=== Work to complete ===
Nothing but the lines from the one containing "Where should I click to: Click the red" through the end of the data should be retyped, exactly as they stand, and pictures should not be retyped.

=== Given records ===
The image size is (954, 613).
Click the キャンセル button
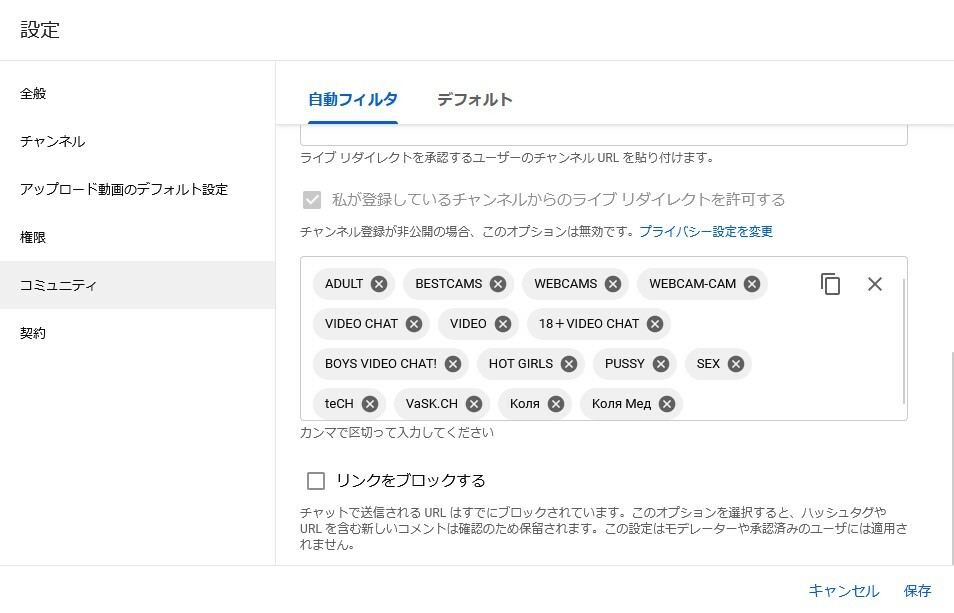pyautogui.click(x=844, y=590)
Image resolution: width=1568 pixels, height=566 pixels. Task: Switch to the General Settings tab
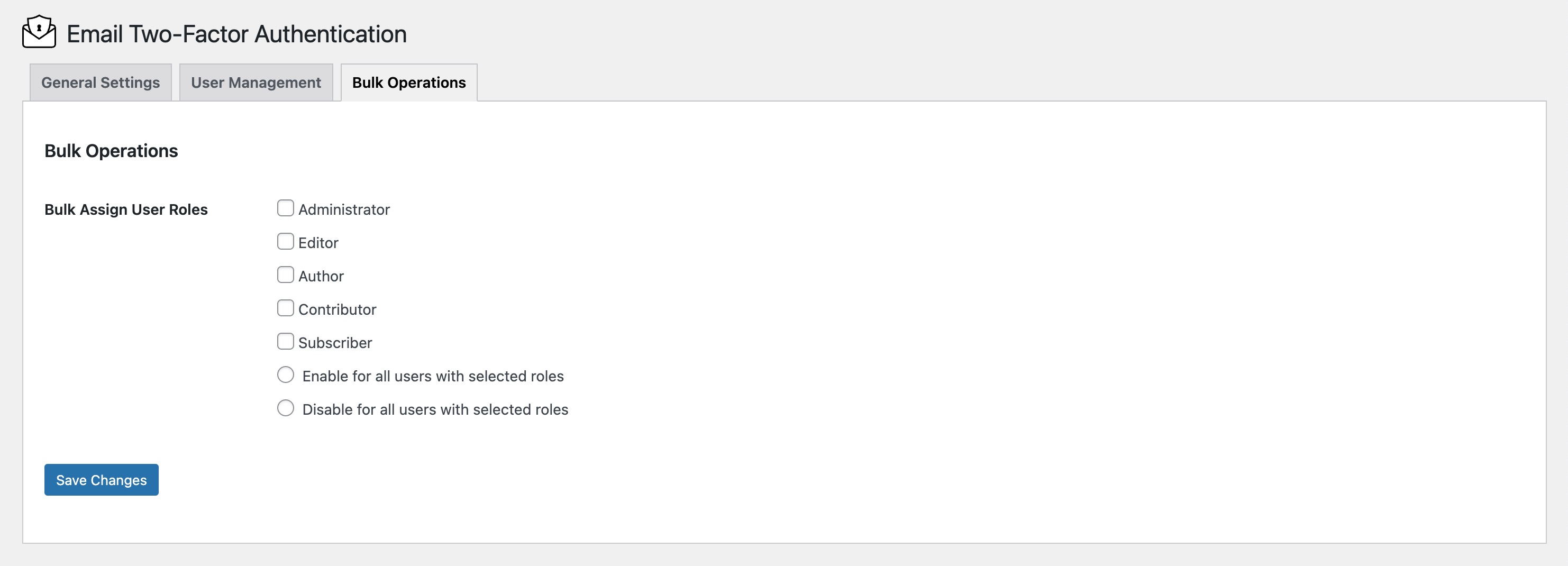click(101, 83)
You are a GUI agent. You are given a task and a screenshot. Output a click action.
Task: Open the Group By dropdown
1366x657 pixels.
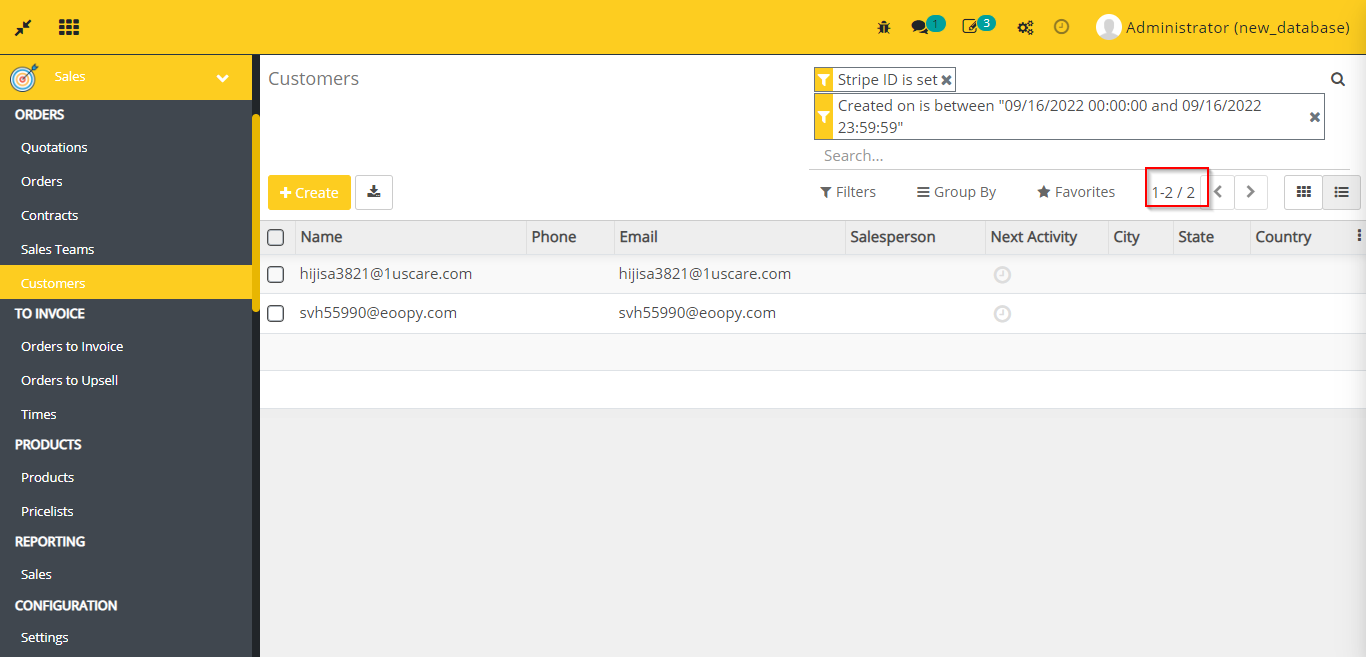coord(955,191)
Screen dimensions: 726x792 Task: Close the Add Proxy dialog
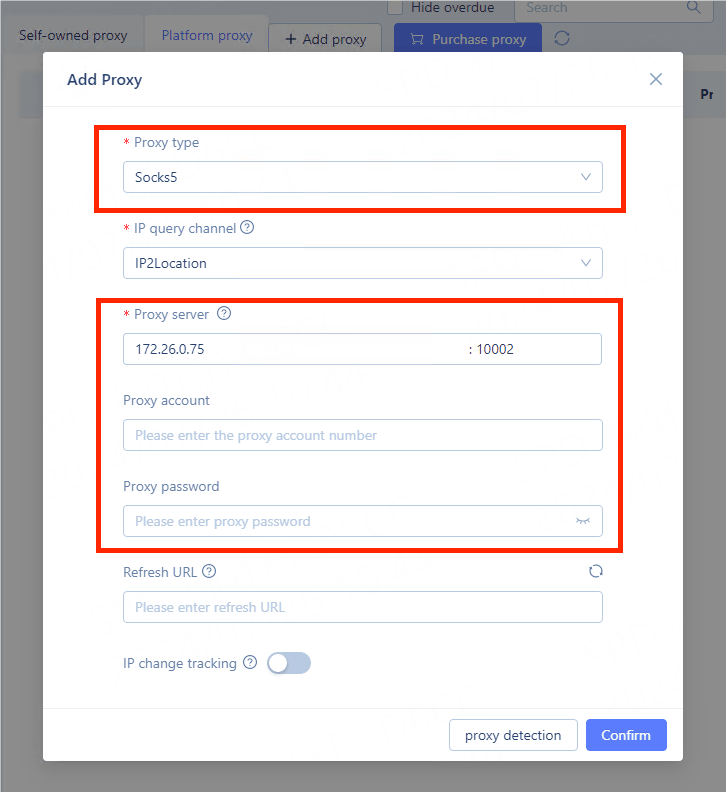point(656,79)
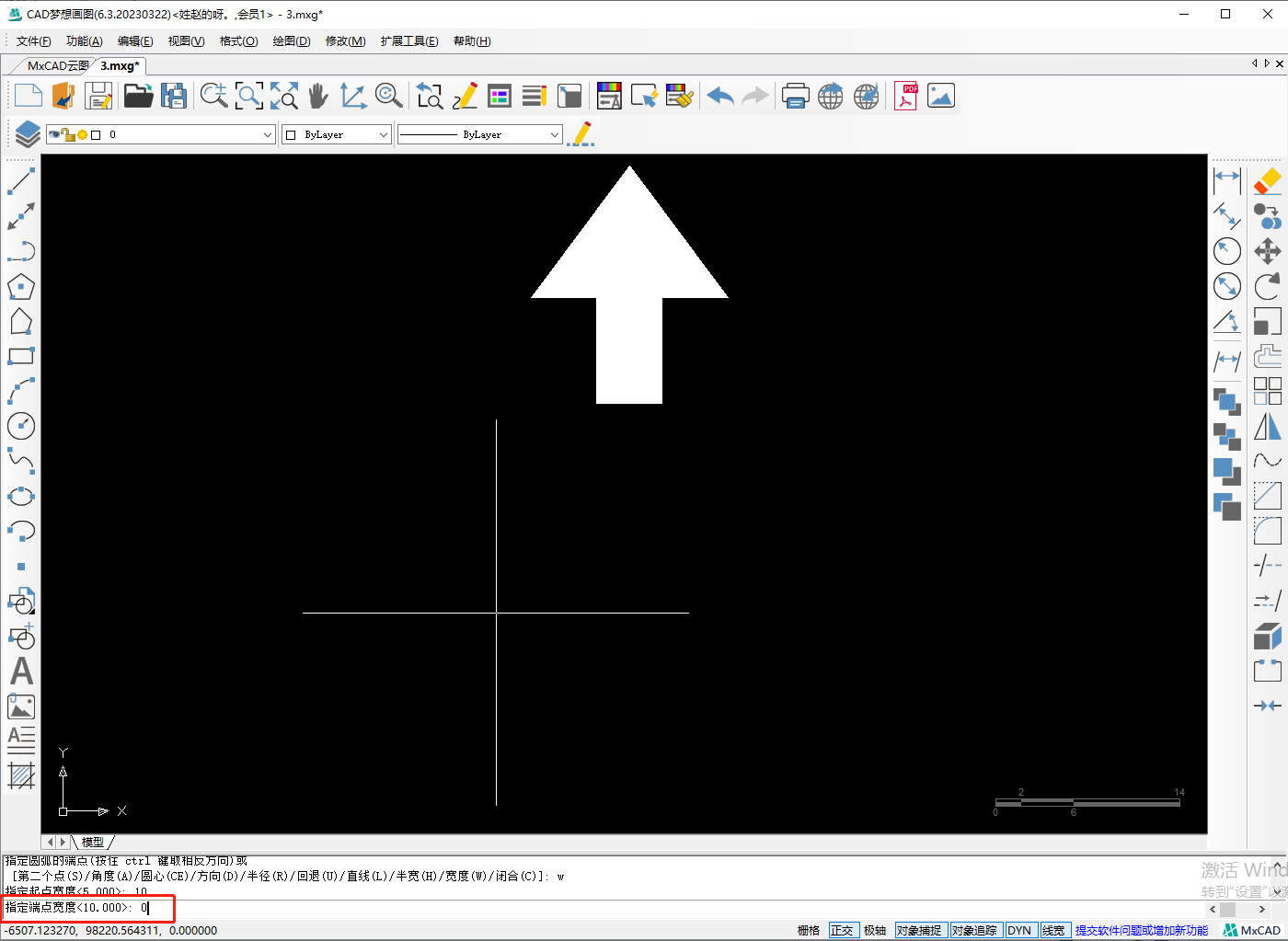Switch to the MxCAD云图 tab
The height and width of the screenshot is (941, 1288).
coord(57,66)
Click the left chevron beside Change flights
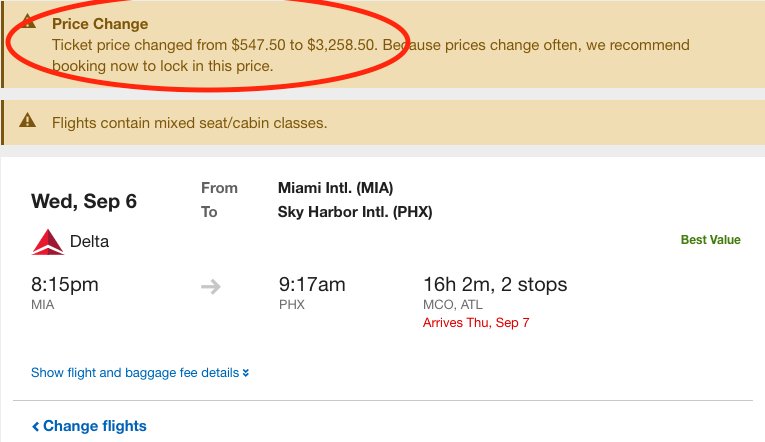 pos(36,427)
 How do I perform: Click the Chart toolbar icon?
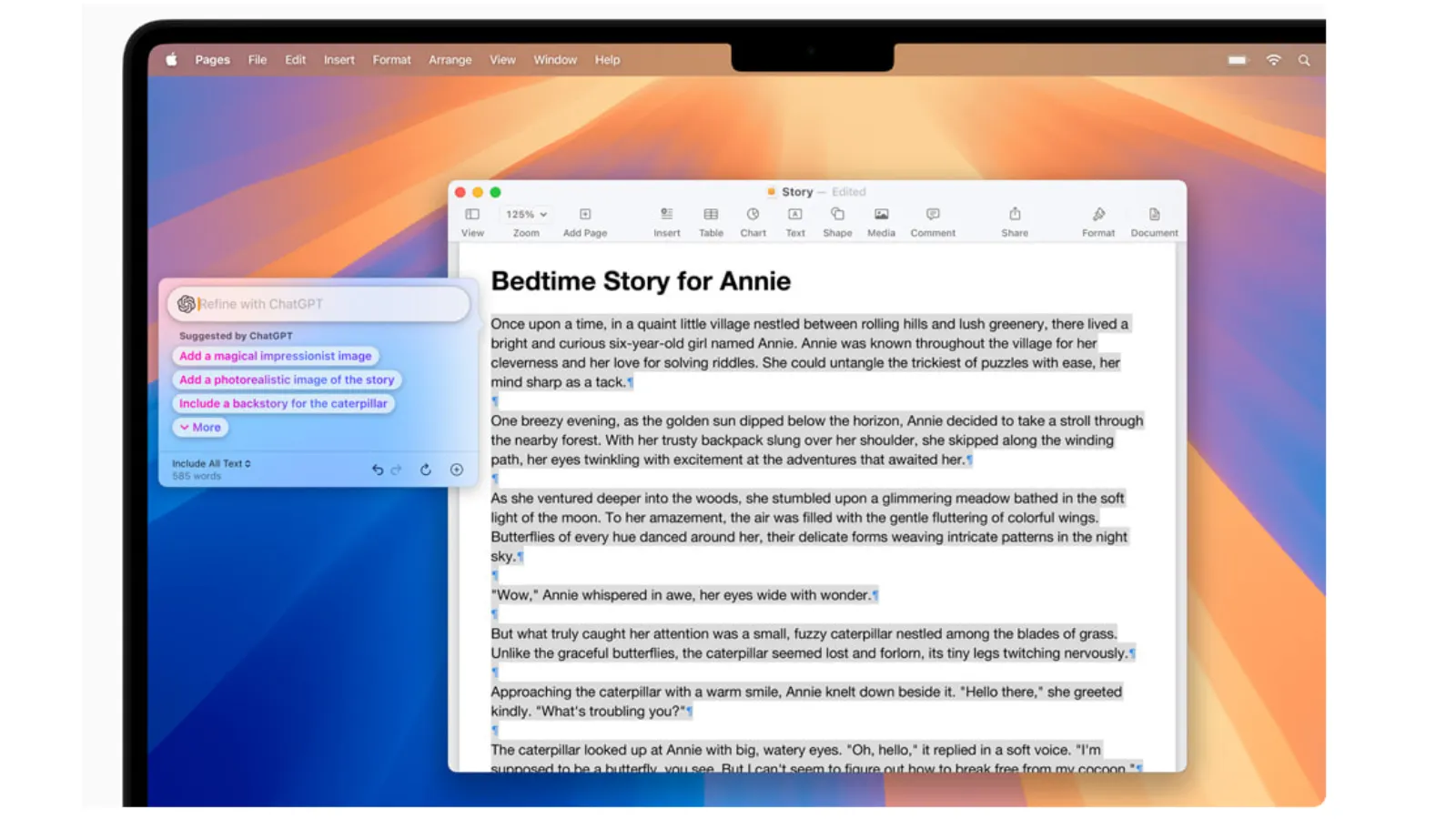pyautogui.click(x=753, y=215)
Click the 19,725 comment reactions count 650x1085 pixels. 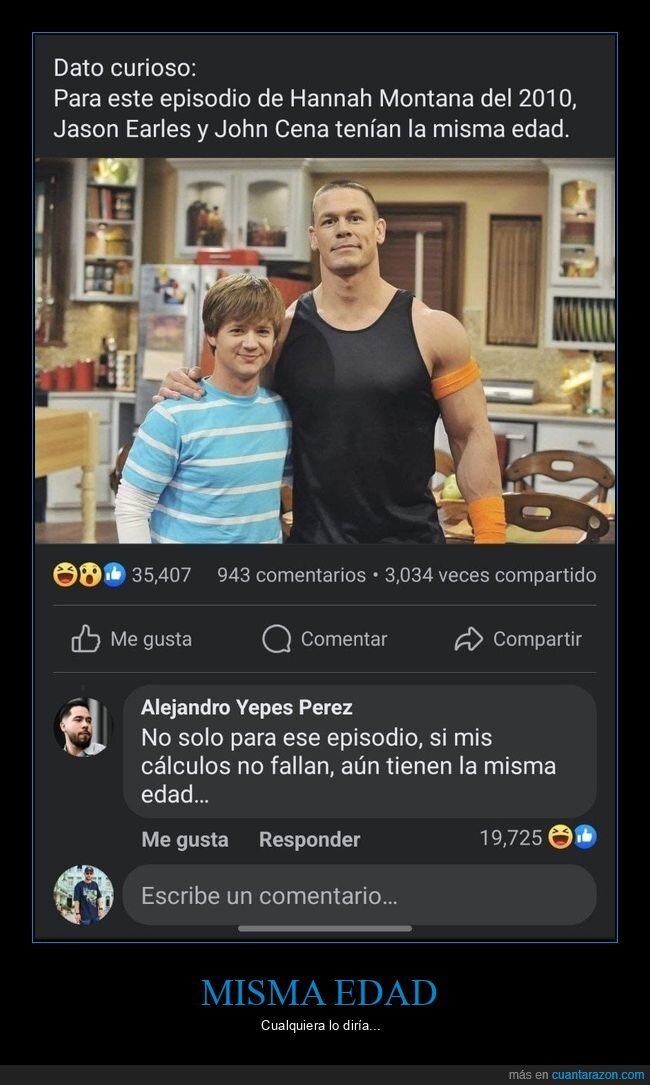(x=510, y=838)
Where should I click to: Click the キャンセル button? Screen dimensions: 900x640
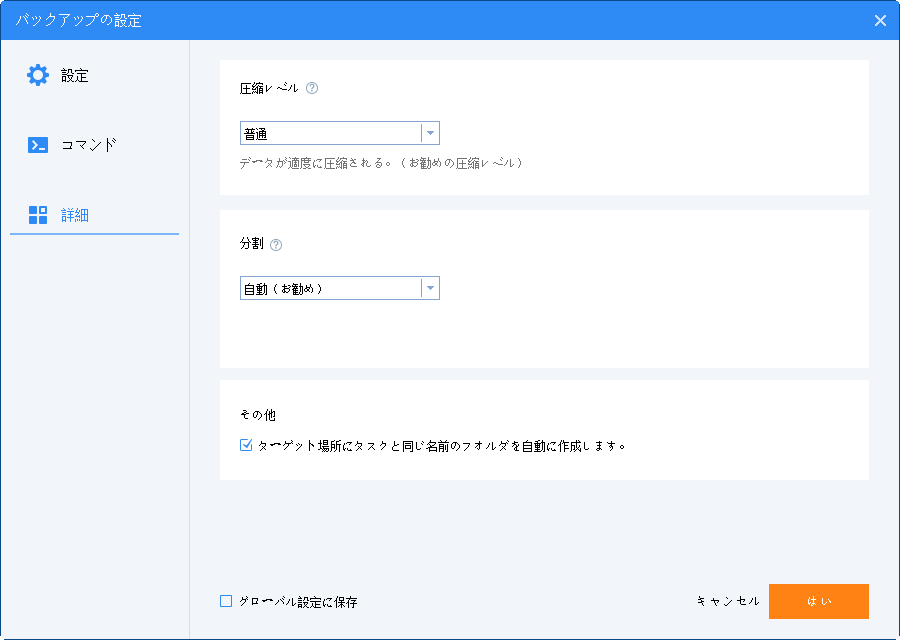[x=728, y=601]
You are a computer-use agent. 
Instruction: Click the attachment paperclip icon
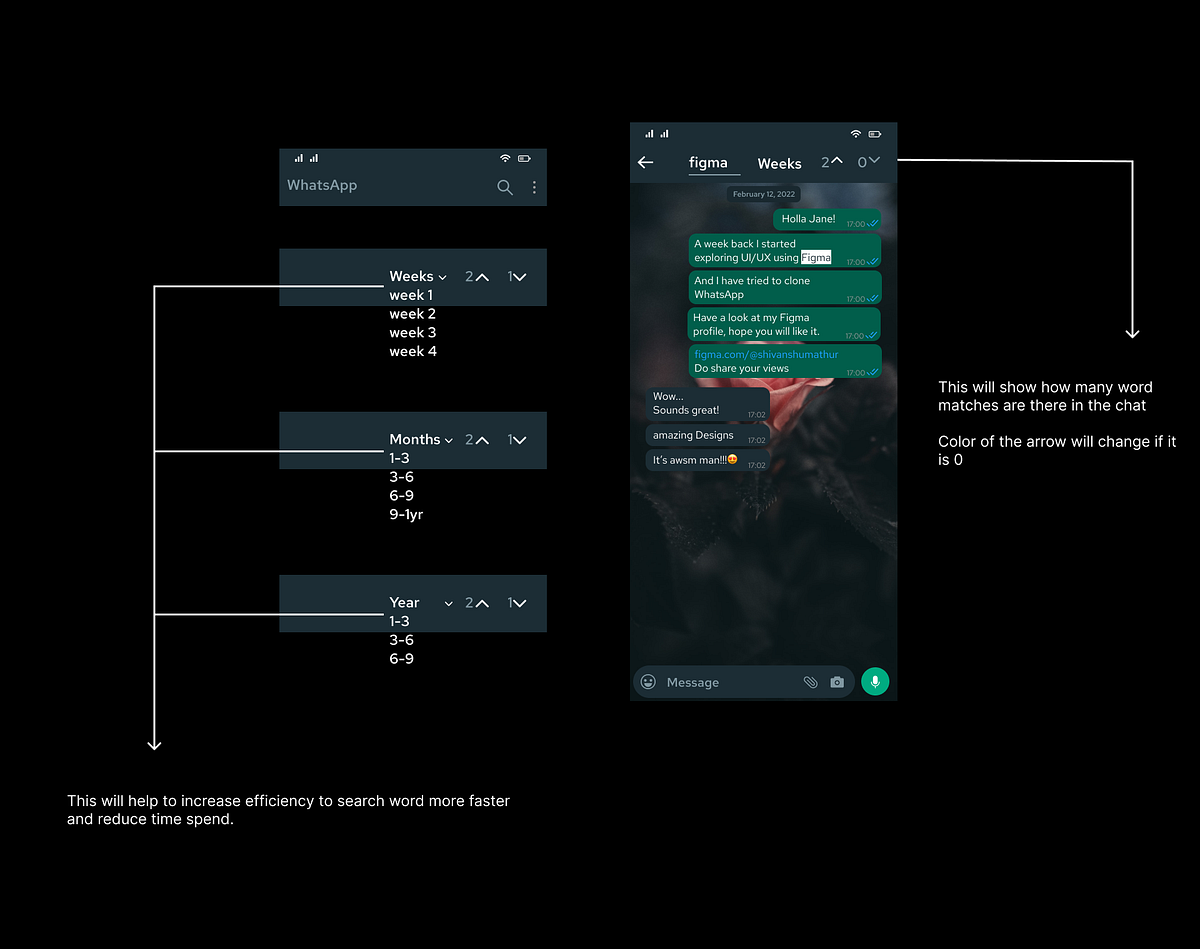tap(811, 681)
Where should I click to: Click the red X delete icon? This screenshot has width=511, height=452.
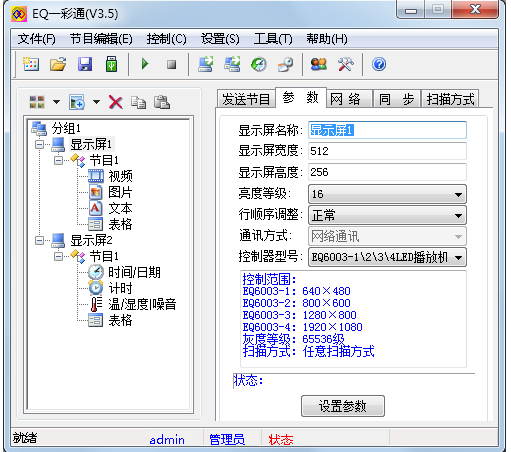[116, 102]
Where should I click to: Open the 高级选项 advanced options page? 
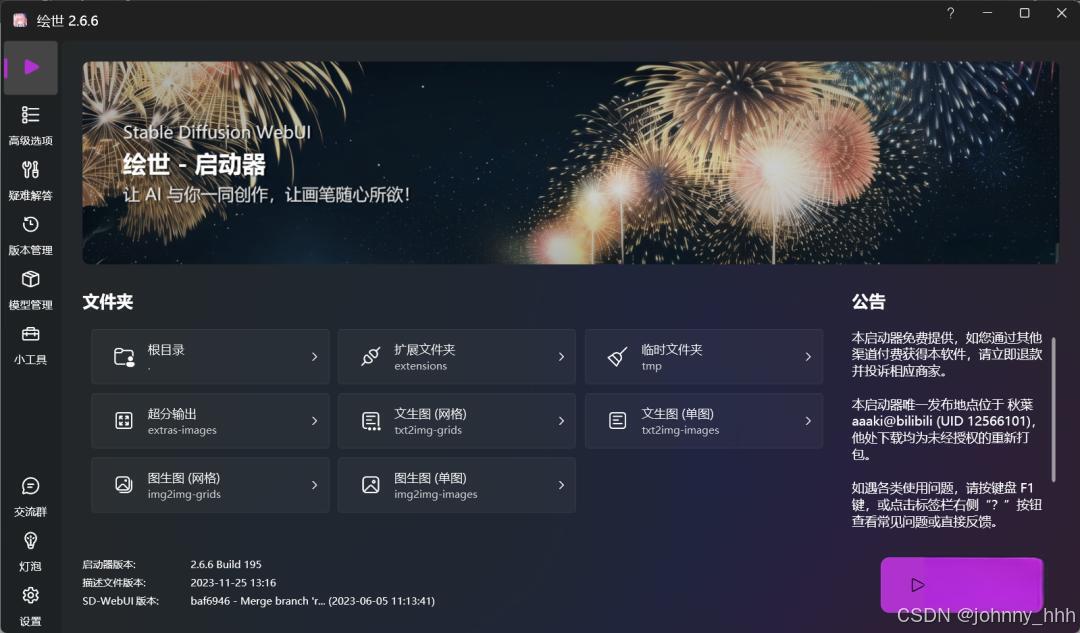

=== Result for this task ===
Where should I click to: Click the red X delete icon? This screenshot has width=511, height=452.
[116, 102]
Where should I click to: Open the 高级选项 advanced options page? 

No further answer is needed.